This bill prohibits the implementation of a specific Medicaid streamlining rule, mandates citizenship/immigration verification before Medicaid enrollment, requires quarterly income checks for some enrollees, and eliminates federal Medicaid funding for parolees, DACA, and TPS recipients.
Mike Kennedy
Representative
UT-3
The Ensuring Medicaid Eligibility Act of 2025 blocks a specific 2024 rule aimed at streamlining Medicaid processes. This bill mandates that citizenship or satisfactory immigration status must be verified before enrollment in Medicaid can occur. Furthermore, it requires quarterly income re-verification for certain enrollees and prohibits federal Medicaid funding for medical services provided to parolees, TPS, and DACA recipients.
The “Ensuring Medicaid Eligibility Act of 2025” isn’t about expanding healthcare access; it’s about tightening the gate on who gets in and how often they have to prove they still belong there. This bill makes major changes to how people apply for and keep Medicaid, focusing heavily on verification and exclusion.

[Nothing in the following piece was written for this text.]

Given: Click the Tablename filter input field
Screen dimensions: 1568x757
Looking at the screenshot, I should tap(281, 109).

First up, Section 2 of the bill immediately slams the brakes on a proposed rule called the “Medicaid Program: Streamlining the Medicaid, Children’s Health Insurance Program, and Basic Health Program Application, Eligibility Determination, Enrollment, and Renewal Processes.” This rule, published back in April 2024, was supposed to simplify the paperwork and administrative headaches involved in getting and keeping coverage. By blocking it, the bill ensures that whatever existing, often complicated, application and renewal processes are currently in place will remain. For the busy parent trying to re-enroll their kids in CHIP during a lunch break, this means no relief from the current bureaucratic maze.
Section 3 adds two significant hurdles for applicants. Currently, some states can grant temporary coverage while citizenship or immigration status is being verified, ensuring people get care when they need it. This bill changes that: states are now prohibited from enrolling anyone in Medicaid until their U.S. citizenship, U.S. national status, or “satisfactory immigration status” is fully confirmed. This pre-enrollment verification requirement could be a major problem for eligible people—think of a naturalized citizen whose paperwork is stuck in bureaucratic limbo, or an eligible immigrant whose status verification takes months. They now have to wait for the system to catch up before they can see a doctor.

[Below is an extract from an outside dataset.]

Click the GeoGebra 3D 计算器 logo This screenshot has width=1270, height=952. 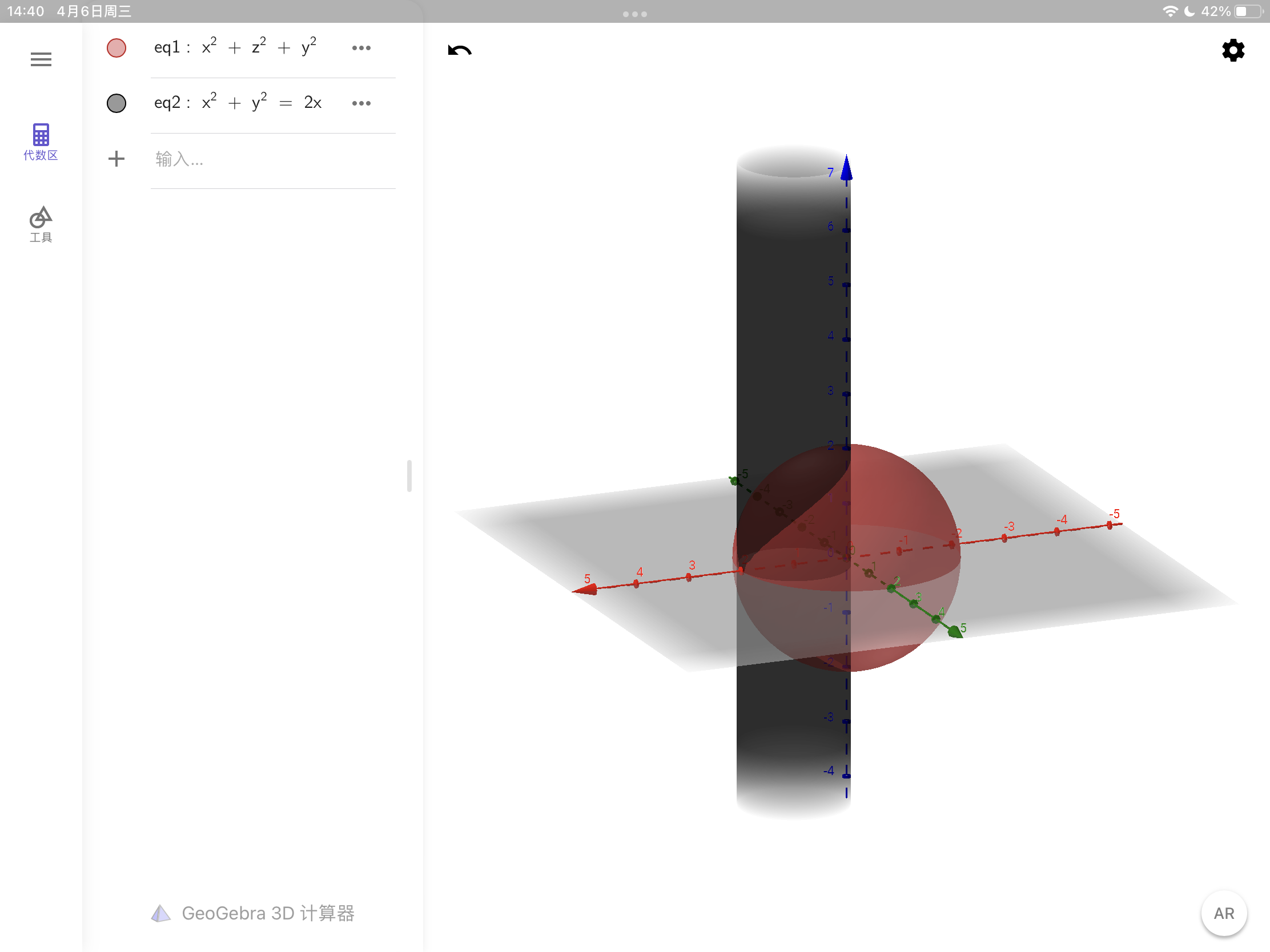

Section 3 also introduces a new administrative burden: quarterly income checks. If your Medicaid eligibility is based on your income, the state must now re-verify that income every three months. For people working hourly jobs or juggling multiple part-time gigs, income often fluctuates. This new requirement means that if a person’s income briefly spikes one month—maybe due to overtime or a small bonus—they could be cycled off coverage, only to have to reapply when their income drops again. This creates instability in healthcare access and adds significant, constant administrative work for state Medicaid offices.
The most impactful provision is found in Section 4, which targets specific immigrant groups for exclusion from federally funded Medicaid. The bill amends the Social Security Act to explicitly stop the federal government from reimbursing states for medical services provided to several categories of non-citizens, including those granted parole, those with Deferred Action (like DACA recipients), and those holding Temporary Protected Status (TPS). For someone with TPS who has lived and worked here for years, this bill means their access to federally subsidized health coverage is immediately cut off, even if they meet all other income requirements. The bill requires states to update their own coverage rules to exclude these groups entirely, shifting the cost burden onto states or, more likely, onto the individuals themselves, who will become uninsured.

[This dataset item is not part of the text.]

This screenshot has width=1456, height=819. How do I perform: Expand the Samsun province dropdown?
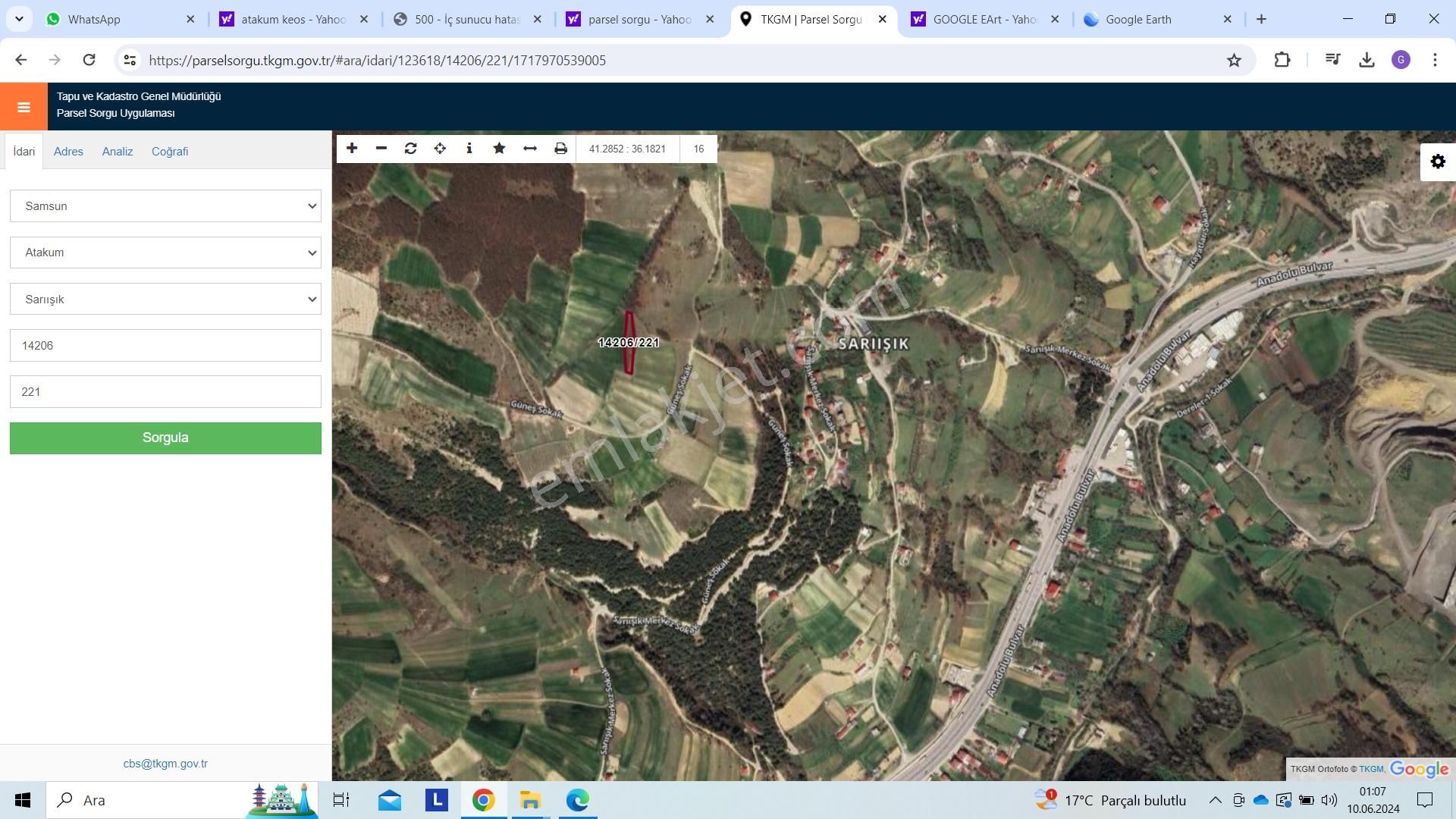(165, 206)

In short, this legislation makes it harder, slower, and more precarious to get and keep Medicaid coverage. It blocks administrative improvements, mandates new verification delays, and imposes frequent income checks that could lead to constant coverage interruptions. Most critically, it explicitly removes federal support for healthcare coverage for thousands of individuals who are legally present and working in the country under specific statuses like DACA and TPS, forcing them and the systems that serve them to absorb the cost of their medical needs.